There are nine prisons built in the island, four of which are still used (a fifth super max prison is under construction):
- Permisan prison, built in 1908,
- Batu prison, built in 1925,
- Besi prison, built in 1929,
- Kembangkuning prison, built in 1950.

There are also five inactive prisons:
- Nirbaya prison, built in 1912,
- Karanganyar prison, built in 1912,
- Karangtengah prison, built in 1928,
- Gliger prison, built in 1929,
- Limusbuntu prison, built in 1935.

All of these were built by the Dutch, except Kembangkuning prison, which was built after independence. Of these, Batu (literally "stone") prison is considered the most famous.

Several new prisons were subsequently built to meet capacity needs. Currently, Nusakambangan has a total of 17 prisons, with 12 in use and five unused. Some of these new prisons include:
- Kumbang prison
- Karanganyar prison (new)
- Nirbaya prison (new)
- Open prison
- Gladakan prison
- Ngaseman prison
- Besi prison
- Narchotics prison

It was sensationally called "Alcatraz of Indonesia" in one news article by an American journalist, while another American titled his piece "Execution Island".

===Notable inmates===
Famous people imprisoned on the island include:
- Pramoedya Ananta Toer, poet and novelist, jailed on the island July – August 1969 as political prisoner.
- Bob Hasan, former Minister of Forestry, convicted of corruption charges.
- Amrozi, Imam Samudra, and Ali Gufron, three men convicted of organising the 2002 Bali bombings. They were executed there by firing squad on 9 November 2008.
- Tommy Suharto, son of former president Suharto, convicted of masterminding the murder of the judge who sentenced him for corruption.
- Fabianus Tibo, Dominggus da Silva, and Marianus Riwu, three men convicted as provocateurs and mastermind of a deadly riot in Central Sulawesi; they have been executed there.
- Australians Andrew Chan and Myuran Sukumaran, the ringleaders of the Bali Nine group were arrested at Denpasar airport in 2005 for drug trafficking and sentenced in 2006 to execution by firing squad. They were executed by firing squad on 29 April 2015.
- Brazilian Rodrigo Gularte, convicted as drug smuggler. He was executed by firing squad on 29 April 2015.
- Filipina Mary Jane Veloso, arrested and sentenced to death, convicted of smuggling 2.6 kg of heroin into Indonesia. Released December 2024.
- American Frank Amado, convicted for drug trafficking, under a death sentence and at Kembangkuning Prison. Released July 2021.

Nusa Kambangan has also held hundreds of members of Free Aceh Movement, but they were later released as part of a peace deal.

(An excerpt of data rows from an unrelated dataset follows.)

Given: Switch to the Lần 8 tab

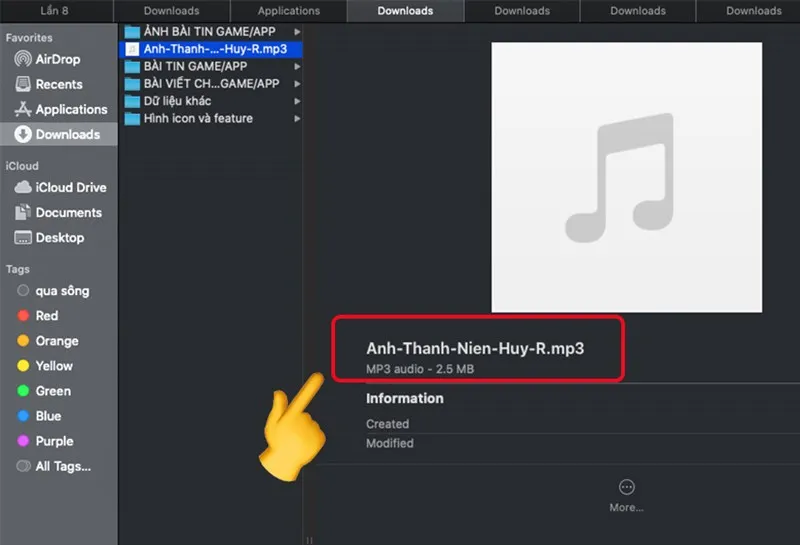Looking at the screenshot, I should point(55,11).
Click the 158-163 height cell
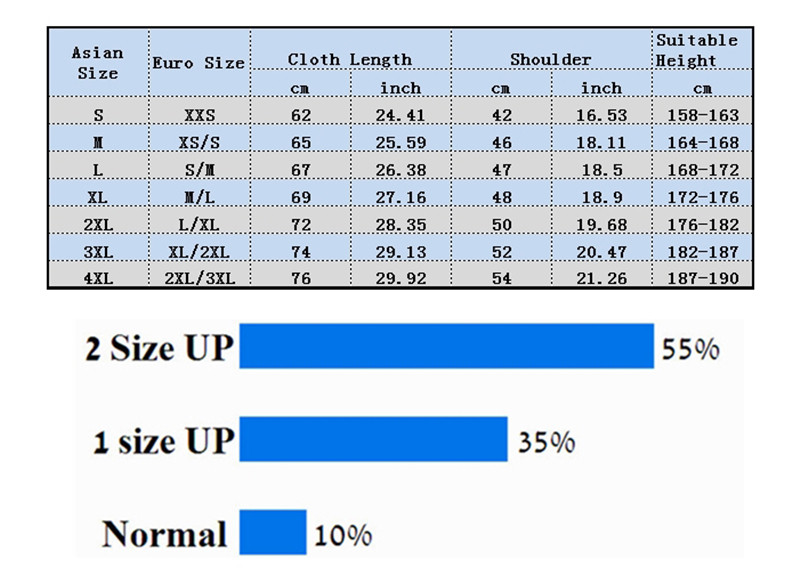 point(702,116)
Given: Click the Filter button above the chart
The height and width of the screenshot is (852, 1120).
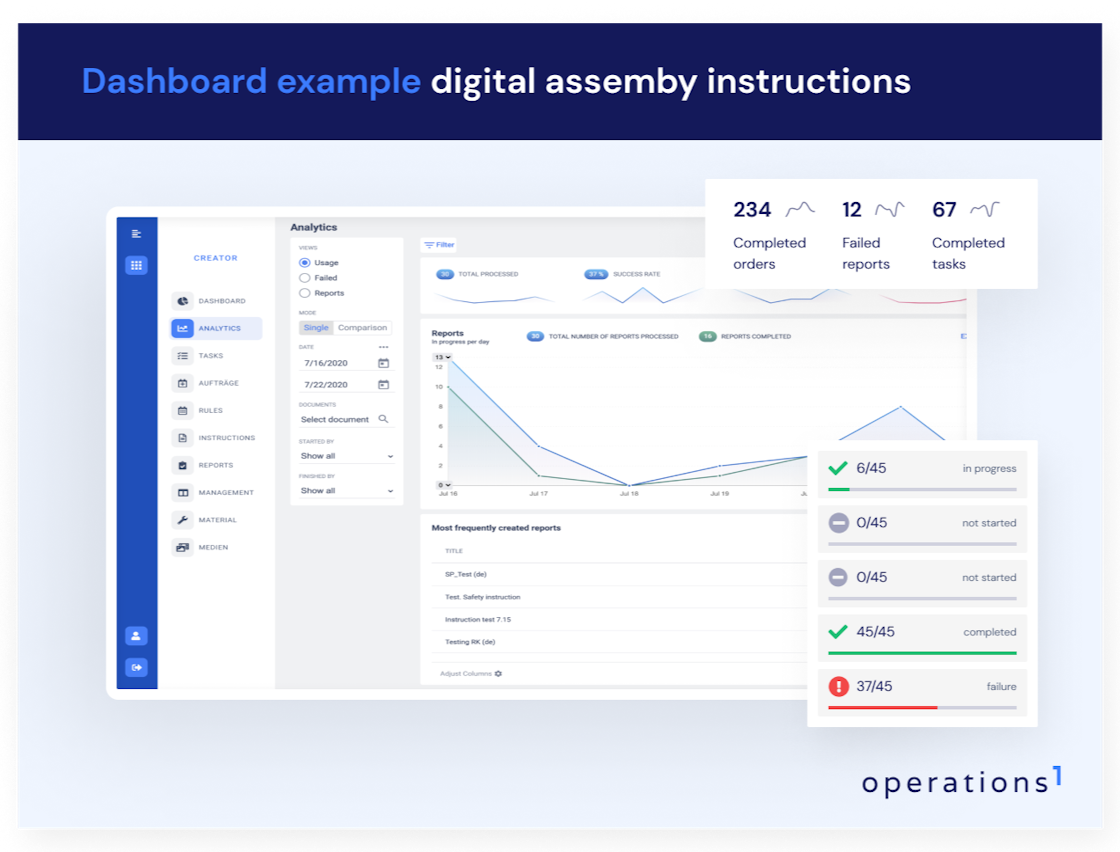Looking at the screenshot, I should (x=440, y=245).
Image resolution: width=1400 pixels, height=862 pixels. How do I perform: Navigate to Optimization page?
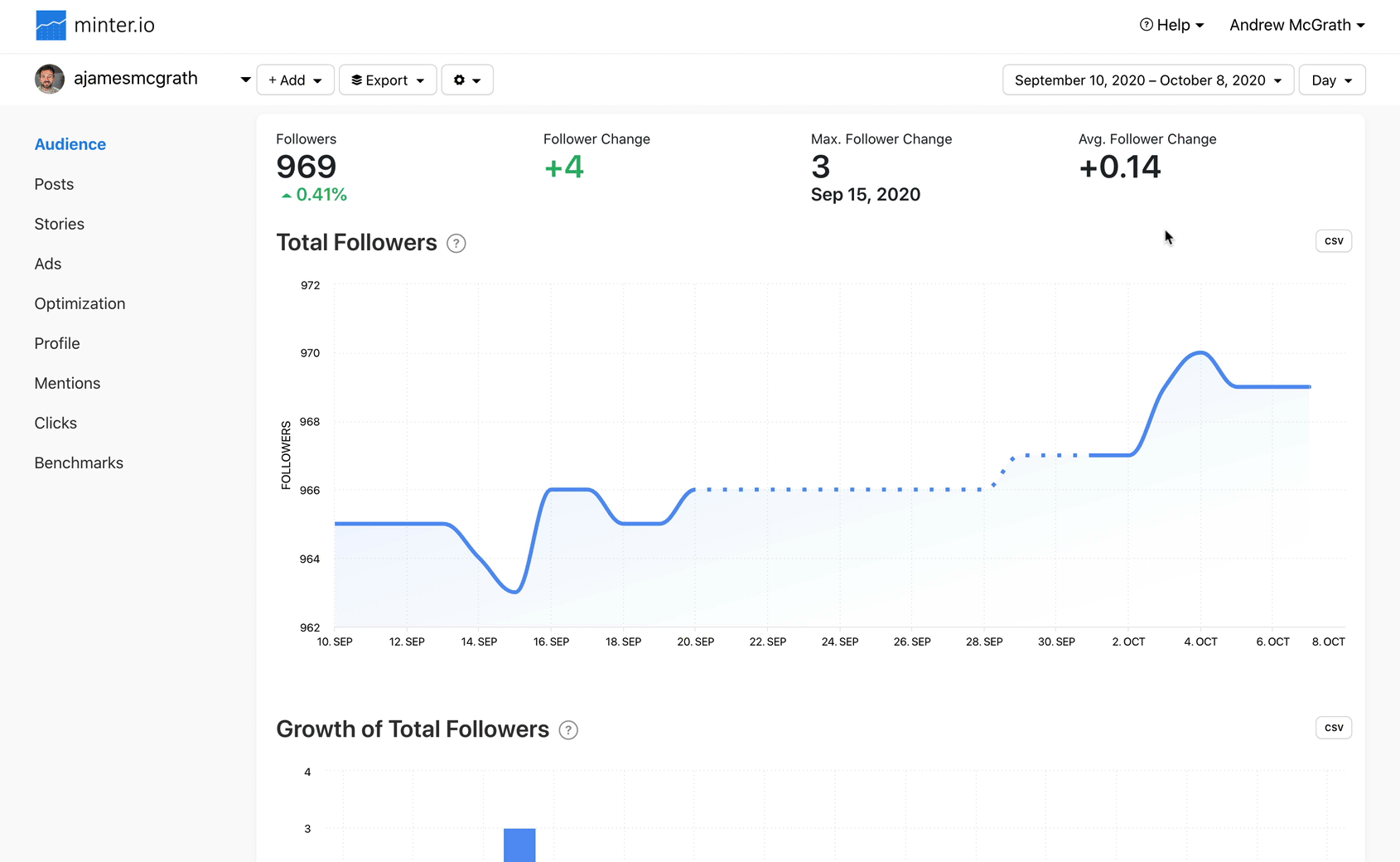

244 inmates convicted in various drugs and narcotics offences were transported to the new Super Maximum Security Prison in Nusa Kambangan in 2007. These inmates came from various prisons in the country. The moving is intended to isolate them and cut drug circulation in Indonesia.

===Executions===

On 9 November 2008, Amrozi, Imam Samudra, and Mukhlas, three men convicted for their roles in the 2002 Bali bombings were executed by firing squad at Nusa Kambangan after their appeals for clemency were turned down.

In late 2014, the government of the new President Joko Widodo announced that the execution of persons convicted of drug-related offences would be resumed. Appeals for clemency from six convicted drug dealers were turned down. The resumption of executions attracted considerable international publicity. Shortly after midnight on 18 January 2015, five convicted persons were executed by firing squad at Nusa Kambangan and another person convicted of drug dealing was executed, at the same time, in a separate prison in Boyolali in Central Java. Two of the prisoners were members of the Bali Nine gang, Andrew Chan and Mayuran Sukumaran. The Dutch and Brazilian governments announced that their ambassadors to Indonesia would be temporarily withdrawn in protest since Dutch and Brazilian nationals were amongst the executed.